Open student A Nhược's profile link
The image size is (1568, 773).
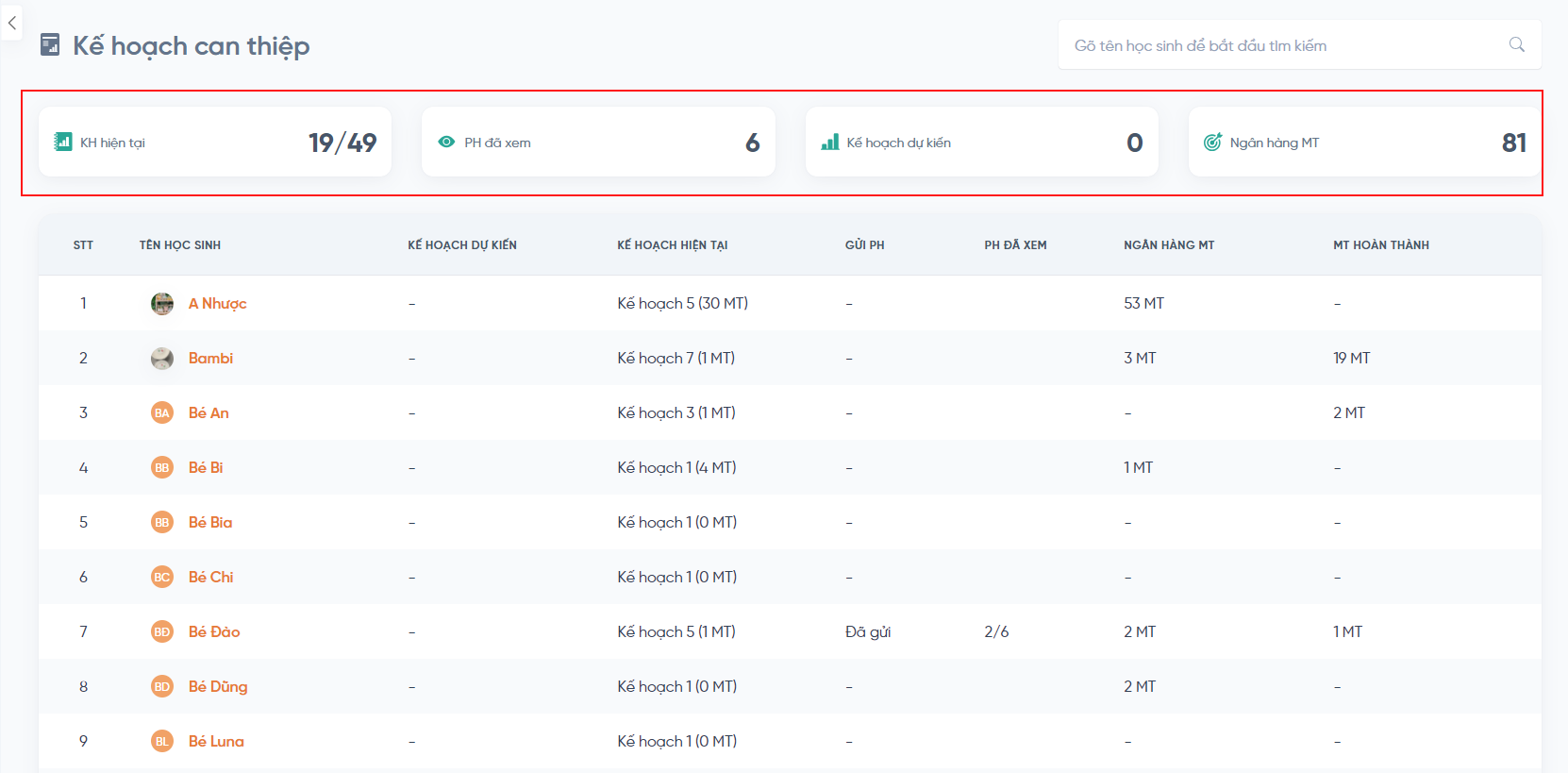point(217,303)
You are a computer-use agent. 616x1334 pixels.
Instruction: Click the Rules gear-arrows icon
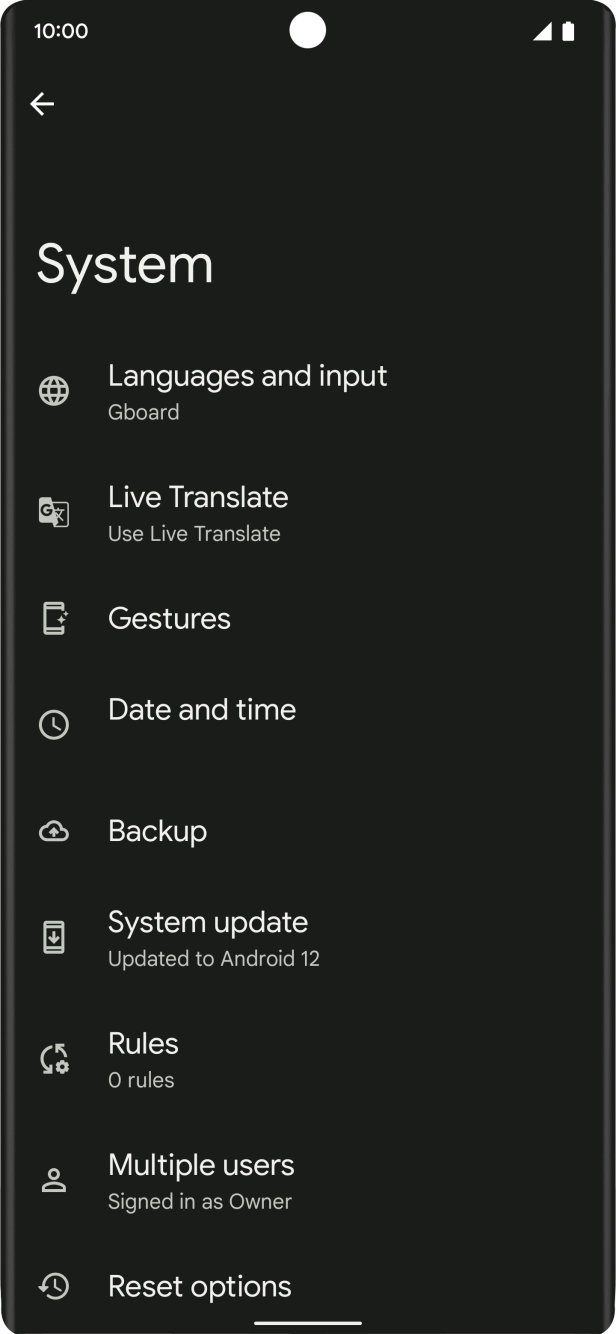[x=53, y=1058]
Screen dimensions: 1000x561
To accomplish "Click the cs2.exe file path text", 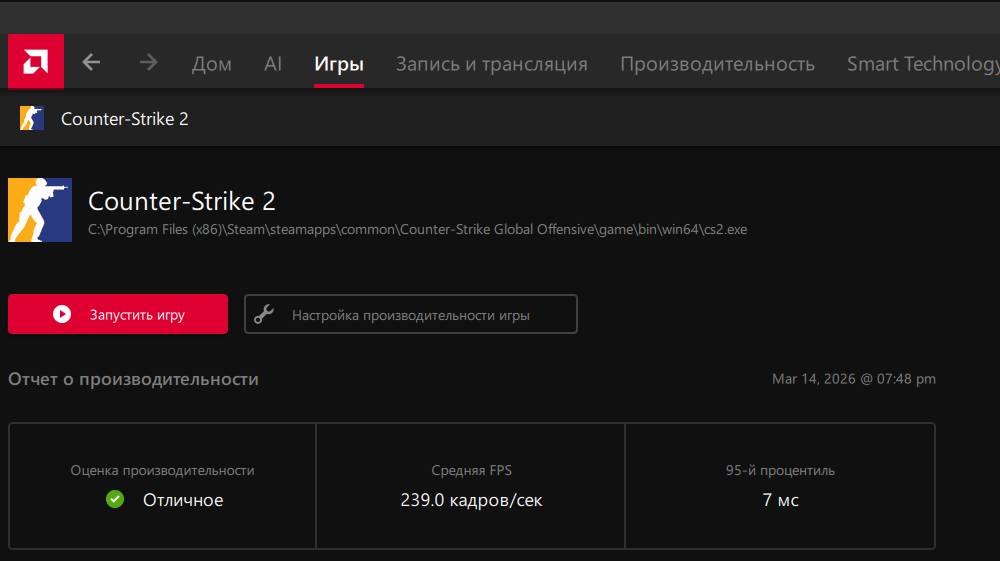I will pos(417,230).
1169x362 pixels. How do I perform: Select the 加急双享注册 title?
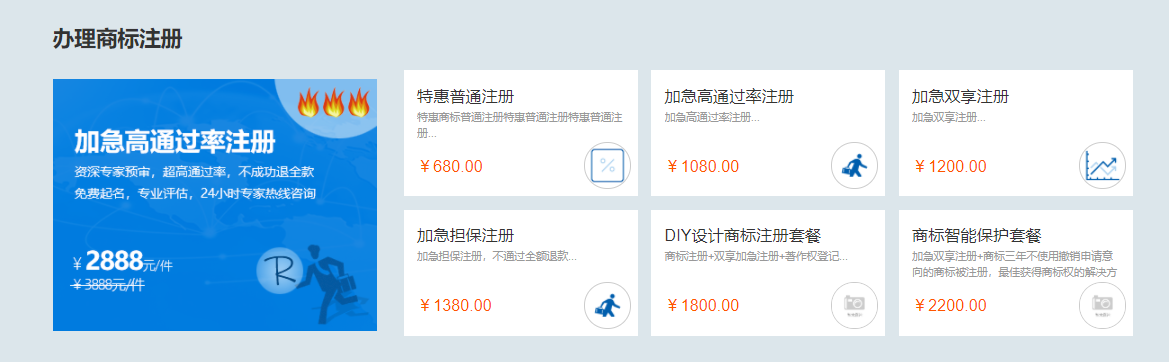[960, 97]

Given request » Select each line in the rows above that contains the string "pixels".

The output »
You are a computer-use agent. 616x1334 pixels.
1169x362 pixels. How do I perform: Select the 加急双享注册 title?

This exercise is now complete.